#### [Exercise directions]
Every entry below is to be retyped exactly as it appears.

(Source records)
#####
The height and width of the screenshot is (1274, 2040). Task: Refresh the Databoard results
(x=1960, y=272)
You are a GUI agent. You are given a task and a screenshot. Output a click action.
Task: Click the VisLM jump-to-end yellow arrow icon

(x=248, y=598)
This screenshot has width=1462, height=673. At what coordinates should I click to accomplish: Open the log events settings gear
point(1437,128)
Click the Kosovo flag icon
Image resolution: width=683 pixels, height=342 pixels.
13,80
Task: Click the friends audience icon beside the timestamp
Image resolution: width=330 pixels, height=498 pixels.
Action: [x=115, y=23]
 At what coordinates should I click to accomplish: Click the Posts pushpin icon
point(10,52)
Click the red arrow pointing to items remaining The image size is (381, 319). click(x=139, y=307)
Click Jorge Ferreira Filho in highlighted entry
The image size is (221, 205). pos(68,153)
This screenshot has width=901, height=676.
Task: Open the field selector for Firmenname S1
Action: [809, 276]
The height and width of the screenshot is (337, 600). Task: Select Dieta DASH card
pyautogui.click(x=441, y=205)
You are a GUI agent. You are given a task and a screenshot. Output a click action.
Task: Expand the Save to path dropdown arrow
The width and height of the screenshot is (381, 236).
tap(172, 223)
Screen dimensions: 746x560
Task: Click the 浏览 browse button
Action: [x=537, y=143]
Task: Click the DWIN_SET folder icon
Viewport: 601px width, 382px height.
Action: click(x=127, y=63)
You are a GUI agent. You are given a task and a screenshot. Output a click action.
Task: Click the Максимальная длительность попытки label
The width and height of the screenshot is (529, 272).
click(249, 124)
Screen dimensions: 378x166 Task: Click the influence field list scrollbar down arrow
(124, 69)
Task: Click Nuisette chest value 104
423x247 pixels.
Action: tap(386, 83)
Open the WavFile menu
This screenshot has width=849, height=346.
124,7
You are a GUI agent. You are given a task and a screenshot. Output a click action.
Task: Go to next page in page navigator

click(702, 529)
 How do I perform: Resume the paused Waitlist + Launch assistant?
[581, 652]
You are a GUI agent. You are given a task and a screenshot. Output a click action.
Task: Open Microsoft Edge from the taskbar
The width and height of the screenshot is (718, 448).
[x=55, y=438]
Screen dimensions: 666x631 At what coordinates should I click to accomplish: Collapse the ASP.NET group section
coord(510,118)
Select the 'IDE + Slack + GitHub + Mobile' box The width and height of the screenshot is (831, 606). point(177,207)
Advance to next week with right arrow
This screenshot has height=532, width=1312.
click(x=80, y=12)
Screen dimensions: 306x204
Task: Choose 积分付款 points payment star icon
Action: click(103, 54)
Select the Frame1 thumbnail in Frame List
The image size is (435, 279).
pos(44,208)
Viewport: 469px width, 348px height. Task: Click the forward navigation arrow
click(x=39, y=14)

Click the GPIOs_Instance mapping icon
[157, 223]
#####
#### [Exercise result]
The height and width of the screenshot is (1274, 2040). Task: Refresh the Databoard results
(x=1960, y=272)
You are a GUI agent. You are given a task and a screenshot. Output a click action.
Task: Click the VisLM jump-to-end yellow arrow icon

(x=248, y=598)
This screenshot has width=1462, height=673. At what coordinates should I click to accomplish: Open the log events settings gear
point(1437,128)
Click the Kosovo flag icon
Image resolution: width=683 pixels, height=342 pixels.
13,80
Task: Click the friends audience icon beside the timestamp
Image resolution: width=330 pixels, height=498 pixels.
Action: [x=115, y=23]
 At what coordinates should I click to accomplish: Click the Posts pushpin icon
point(10,52)
Click the red arrow pointing to items remaining The image size is (381, 319). click(x=139, y=307)
Click Jorge Ferreira Filho in highlighted entry
The image size is (221, 205). pos(68,153)
This screenshot has width=901, height=676.
Task: Open the field selector for Firmenname S1
Action: [809, 276]
The height and width of the screenshot is (337, 600). Task: Select Dieta DASH card
pyautogui.click(x=441, y=205)
You are a GUI agent. You are given a task and a screenshot. Output a click action.
Task: Expand the Save to path dropdown arrow
The width and height of the screenshot is (381, 236).
tap(172, 223)
Screen dimensions: 746x560
Task: Click the 浏览 browse button
Action: [x=537, y=143]
Task: Click the DWIN_SET folder icon
Viewport: 601px width, 382px height.
Action: click(x=127, y=63)
You are a GUI agent. You are given a task and a screenshot. Output a click action.
Task: Click the Максимальная длительность попытки label
The width and height of the screenshot is (529, 272).
click(249, 124)
Screen dimensions: 378x166 Task: Click the influence field list scrollbar down arrow
(124, 69)
Task: Click Nuisette chest value 104
423x247 pixels.
Action: tap(386, 83)
Open the WavFile menu
This screenshot has width=849, height=346.
124,7
You are a GUI agent. You are given a task and a screenshot. Output a click action.
Task: Go to next page in page navigator

click(702, 529)
 How do I perform: Resume the paused Waitlist + Launch assistant?
[581, 652]
You are a GUI agent. You are given a task and a screenshot. Output a click action.
Task: Open Microsoft Edge from the taskbar
The width and height of the screenshot is (718, 448).
[x=55, y=438]
Screen dimensions: 666x631 At what coordinates should I click to accomplish: Collapse the ASP.NET group section
coord(510,118)
Select the 'IDE + Slack + GitHub + Mobile' box The width and height of the screenshot is (831, 606). point(177,207)
Advance to next week with right arrow
This screenshot has height=532, width=1312.
click(x=80, y=12)
Screen dimensions: 306x204
Task: Choose 积分付款 points payment star icon
Action: click(103, 54)
Select the Frame1 thumbnail in Frame List
The image size is (435, 279).
pos(44,208)
Viewport: 469px width, 348px height. Task: Click the forward navigation arrow
click(x=39, y=14)

Click the GPIOs_Instance mapping icon
[157, 223]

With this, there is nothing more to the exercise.